89630History is a drug. How many forsaken souls do you know that will embrace an experience solely because of its historical roots? The Older Ones is a compilation of demos from an obscure death metal band whose main gimmick is that some of their members went on to be the infamous Norwegian black metal scene. Your interest in Old Funeral will most likely go through three stages – awe that its members went on to form Immortal, Burzum, and Hades, disappointment that none of those founding fathers were in the band at the same time, and then something based on your actual opinion of the music at hand. Yes, I know – I too was shocked when I realized other people made value judgements about music.

I’ve reviewed compilations of demos of this vintage before, so the frequent shifts in style on this album weren’t quite as shocking. There are a few trends in these demos that match what was going on at large in Norway – general deemphasis on production standards that initially were surprisingly good, a push towards minimalism in both writing and instrumental technique, and overall more coherent, if less ambitious ideas for songwriting. I won’t lie – the crazier, more unhinged early tracks on here are more to my tastes, even though there are some issues with how all the individual riffs are glued together. The better mixing is a big part of this – while they’re very, very echoy and cavernous recordings, the tone is entirely on point. Apparently, these demos were produced by the famous Pytten, who is responsible for many of the scene’s classics from this age.
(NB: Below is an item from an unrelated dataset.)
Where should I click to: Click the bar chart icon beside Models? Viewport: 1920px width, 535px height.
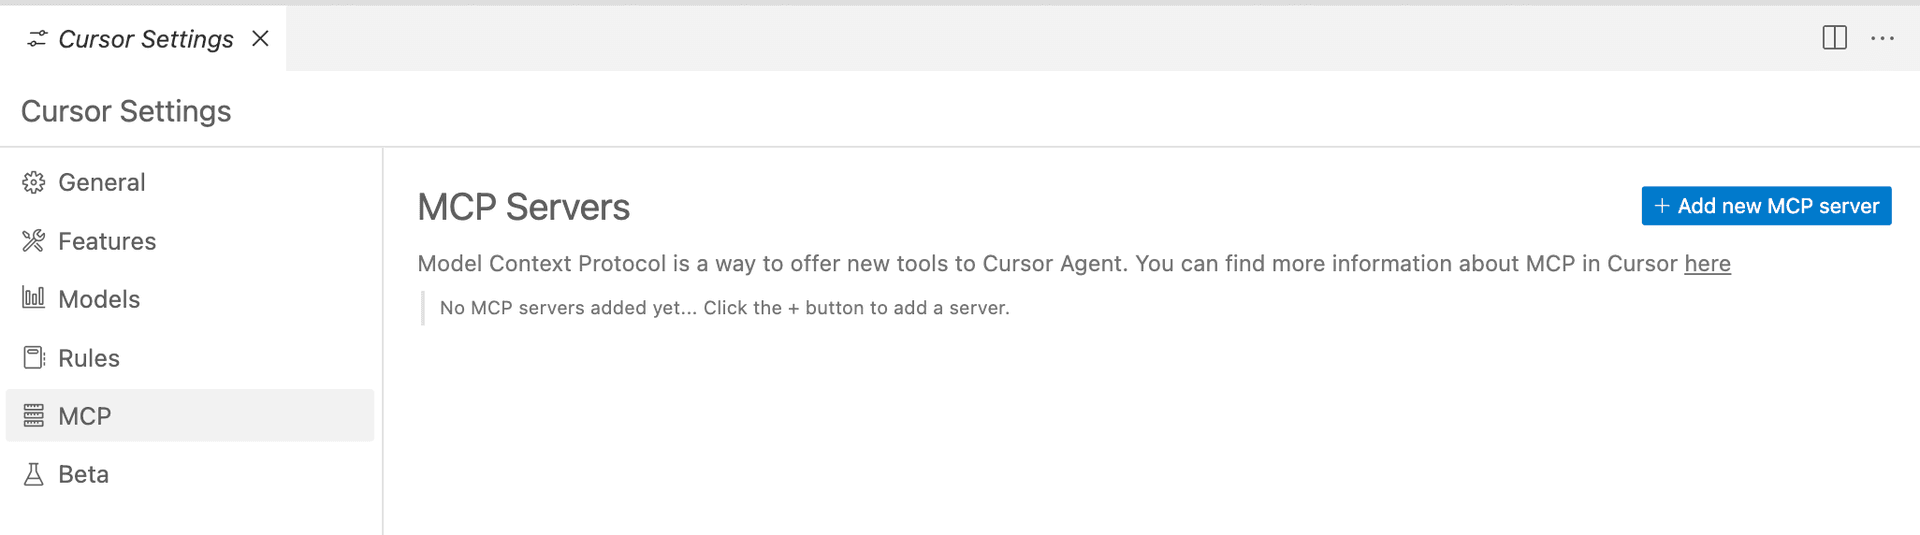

Overall, I’m not entirely sure how much attention Old Funeral would’ve received without its star power, but if anything, the good results on the first half of the album should at least speak to the developing talent of the musicians. Given the… juvenile turn of this band’s very earliest recordings, this is probably where they came into their own. To be fair, these musicians were likely involved with the tape trading scene. Even if Abduction of Limbs most strongly resembles the death-thrash of 1990 and Devoured Carcass reeks of a thicker, more overtly “brutal” death metal, though, the bandmembers’ skill in writing individual riffs and ear for overall aesthetics are worth noting and studying. In spite of all this, the compositional problems mean that I would almost certainly recommend the bands that Old Funeral’s famous alumni started over these origin stories. The fact that I’m not particularly impressed with their take on black metal doesn’t help. Still, the recordings that make up The Older Ones are at least worth a historical look, with the caveat that you probably wouldn;’t be here if you weren’t trying to get your fix of ancient history…

Highlights: “Abduction of Limbs”, “Annoying Individual”, “Devoured Carcass”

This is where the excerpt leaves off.